Mereka duduk setelah lama berjalan. Kata pria paruh baya itu, mereka semakin dekat untuk membawa Ellina pulang.
Namun perlu diketahui kalau mereka jangan sampai tertangkap keberadaannya oleh suku sini, kalau tidak mereka akan jadi tahanan selamanya.
"Kenapa ada tempat seperti ini ya? Apa pak menteri atau pun pejabat pemerintah tidak pernah mengetahui tentang ini sebelumnya?" Ujar Vernon bertanya-tanya.
"Tentu saja mereka tidak tau, karena ini perbatasan antara negara kita dengan negara seberang. Banyak juga orang seperti kalian kadang tersesat ketika tidak sengaja kecelakaan."
Pria paruh baya itu tampak terdiam serius, kemudian kembali melanjutkan ceritanya, "sebenarnya dari leluhur saya dulu, ada sekitar tiga orang pernah tersesat di dalam sini. Dua orang tidak pernah kembali karena memilih menetap, dan satunya lagi berhasil keluar dan besoknya dia gila."
Yorsa dan Vernon yang mendengar hal tersebut tampak terkejut.
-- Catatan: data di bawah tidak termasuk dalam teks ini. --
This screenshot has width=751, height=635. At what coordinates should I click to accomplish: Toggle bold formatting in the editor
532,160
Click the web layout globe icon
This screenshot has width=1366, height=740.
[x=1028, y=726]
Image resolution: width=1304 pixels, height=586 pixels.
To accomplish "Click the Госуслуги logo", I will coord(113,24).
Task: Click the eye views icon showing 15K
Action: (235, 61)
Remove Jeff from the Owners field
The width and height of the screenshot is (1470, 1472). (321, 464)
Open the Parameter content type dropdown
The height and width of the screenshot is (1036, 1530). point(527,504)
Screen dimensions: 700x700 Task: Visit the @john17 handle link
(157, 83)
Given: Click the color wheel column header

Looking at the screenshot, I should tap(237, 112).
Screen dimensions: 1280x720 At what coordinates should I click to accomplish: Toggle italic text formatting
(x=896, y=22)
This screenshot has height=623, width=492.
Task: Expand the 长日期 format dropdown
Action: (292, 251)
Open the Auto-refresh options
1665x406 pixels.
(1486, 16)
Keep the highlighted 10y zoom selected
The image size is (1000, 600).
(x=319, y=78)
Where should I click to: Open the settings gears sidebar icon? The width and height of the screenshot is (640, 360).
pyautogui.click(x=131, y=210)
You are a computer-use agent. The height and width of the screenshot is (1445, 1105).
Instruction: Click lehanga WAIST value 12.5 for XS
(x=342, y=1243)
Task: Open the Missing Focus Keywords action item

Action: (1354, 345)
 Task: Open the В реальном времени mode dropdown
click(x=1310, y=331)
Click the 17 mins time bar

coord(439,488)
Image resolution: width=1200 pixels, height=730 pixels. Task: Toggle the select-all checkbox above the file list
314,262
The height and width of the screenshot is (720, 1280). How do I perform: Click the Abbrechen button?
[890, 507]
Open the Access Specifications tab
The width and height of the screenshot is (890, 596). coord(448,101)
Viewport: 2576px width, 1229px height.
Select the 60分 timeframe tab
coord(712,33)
Mereka berdua menelan ludah gugup, tampak ada keraguan di mata mereka ketika hendak lanjut.
"Kalian kalau terlalu takut, lebih baik kita berhenti sampai di sini saja."
Yorsa tampak merasa bersalah, "tapi kita sudah setengah jalan, akan sangat pantang untuk mundur kembali."
"Hahahaha, kamu benar. Perempuan tangguh memang seperti itu, kebanyakan sekarang perempuan tangguh laki-laki tampak pengecut," ujar Pria paruh baya itu sengaja dengan melirik Vernon.
Vernon berdecih, "dasar pilih kasih!"
Srekk ... Srekk ...
Tiba-tiba mereka mundur ke belakang ketika mendengar suara grasak-grusuk dari semak-semak. Yorsa bahkan tanpa sadar memeluk lengan Vernon.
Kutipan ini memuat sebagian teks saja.